Vielleicht ist es ja gerade dieser muffige Dunst aus Stalins Gruft (siehe Kritik und Selbstkritik in Wolfgang Leonhards „Die Revolution entlässt ihre Kinder“) der beispielsweise Fischers‘ Helene zurückschrecken lässt? Zumindest ihre Eltern kennen das alles mit Sicherheit noch aus ihrer sowjetischen Zeit, und es wird sie frösteln lassen. Mit Recht.
Mir kommt das ebenfalls so verdammt bekannt vor und es widert mich an. Vermutlich wird es sehr vielen ehemaligen DDR-Bewohnern genauso ergehen. Auf diese Art vor einen Wagen spannen lassen? Nein, ganz im Gegenteil!
Gute Morde, schlechte Morde?
Mord ist Mord. Vor dem Gesetz sind alle gleich: Egal ob Rechtsextremist, Linksextremist, Islamist oder Frauenfeind. Aber in der Bundesrepublik des Jahres 2018 mehren sich auch daran allenthalben die Zweifel. Und der Auftritt des FDJ-Singe-Clubs mit Campino vornean nährt diese eher, als das er sie zerstreut.
Ulf Poschardt schrieb am Dienstag in der Welt „Der Punk stirbt in Chemnitz“. Er hat wohl recht. Die Verbleichenden wissen es nur noch nicht. Dagegen Anjodeln wird nicht helfen.
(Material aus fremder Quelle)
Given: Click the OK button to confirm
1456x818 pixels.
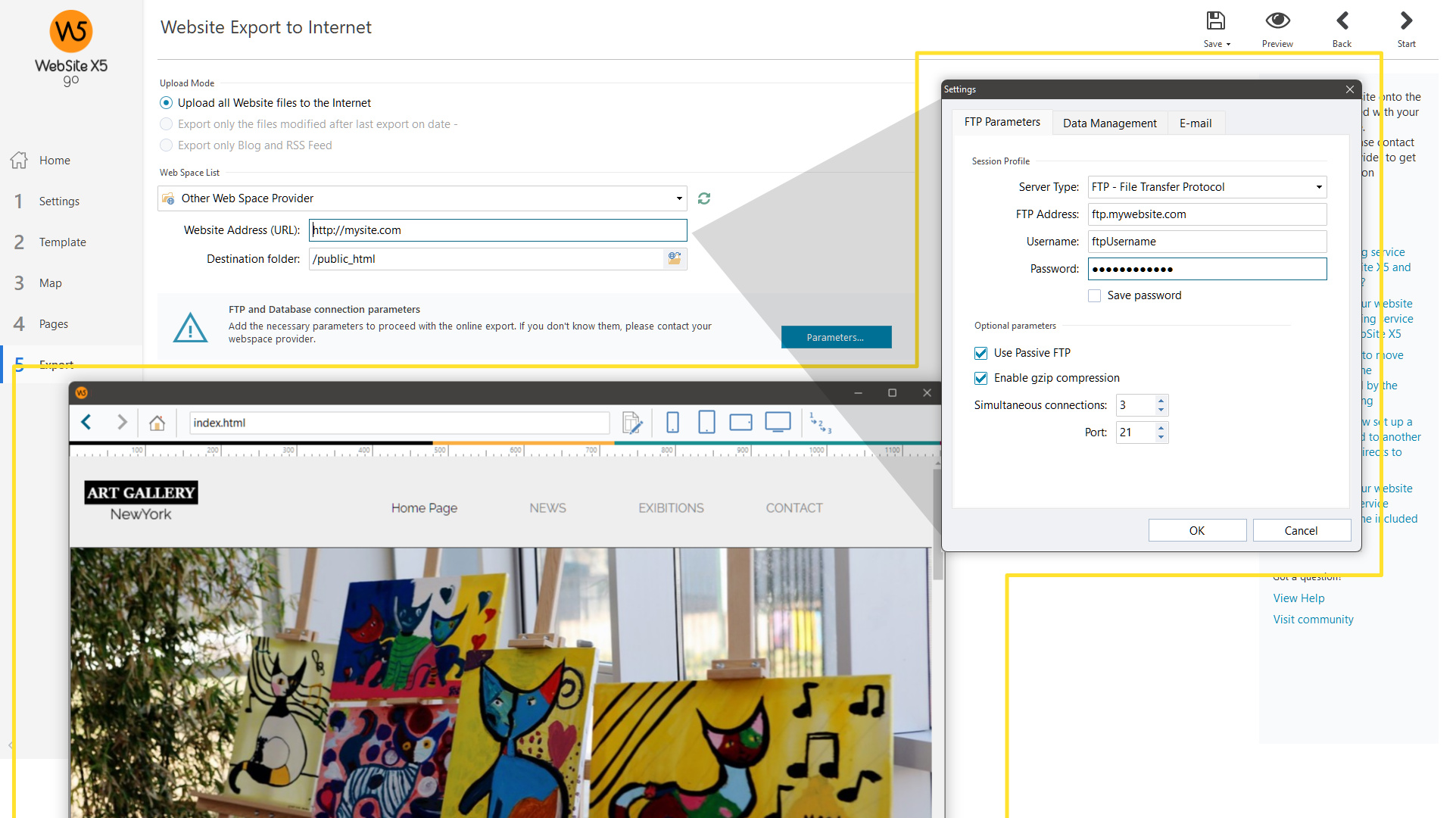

Wer gemeinsam mit Linksextremisten Rechtsextremismus bekämpfen will, der meint es ebenso wenig ehrlich mit der Demokratie wie diejenigen Zeitgenossen, die sich nicht an „Heil Hitler-Rufen“ stören und hinter und neben solchen Krakeelern herlaufen.
1989 gingen im Osten die meisten Menschen gegen eine linke Diktatur auf die Straße. Eine rechte Wiederholung wollten sie ebenso wenig. Freiheit und Demokratie waren die Ziele.
Es ist ein gefährliches Spiel, welches die Macher des montäglichen Chemnitzer Konzertes spielen. Mit dem Auftritt von „Feine Sahne Fischfilet“ schlossen sie tausende Chemnitzer von vornherein aus. Das ist Kollateralschaden Numero eins. Nicht wenige Chemnitzer und Ostdeutsche werden den aus ganz Deutschland organisierten Zug der Oberlehrer als Invasion empfunden haben. Das wird der AfD Zulauf bescheren. Was wiederum Kollateralschaden Numero zwei ist.
Der Bundespräsident rief mit seinem Hinweis auf „Feine Sahne Fischfilet“ Mitmenschen zur Demo, die sich gegen Rechtsextremismus engagieren, mit Linksextremismus jedoch keine Probleme haben. Das ist Kollateralschaden Numero drei. Damit exerziert das Staatsoberhaupt die SPD-Volksfrontlinie vom Leipziger Parteitag 2013: Alle, auch die äußere Linke, gegen rechts!
Seitdem ist in der bundesdeutschen Offizialoptik alles rechts, auch die Mitte. Die Statik dieser Republik nahm daran schon schweren Schaden.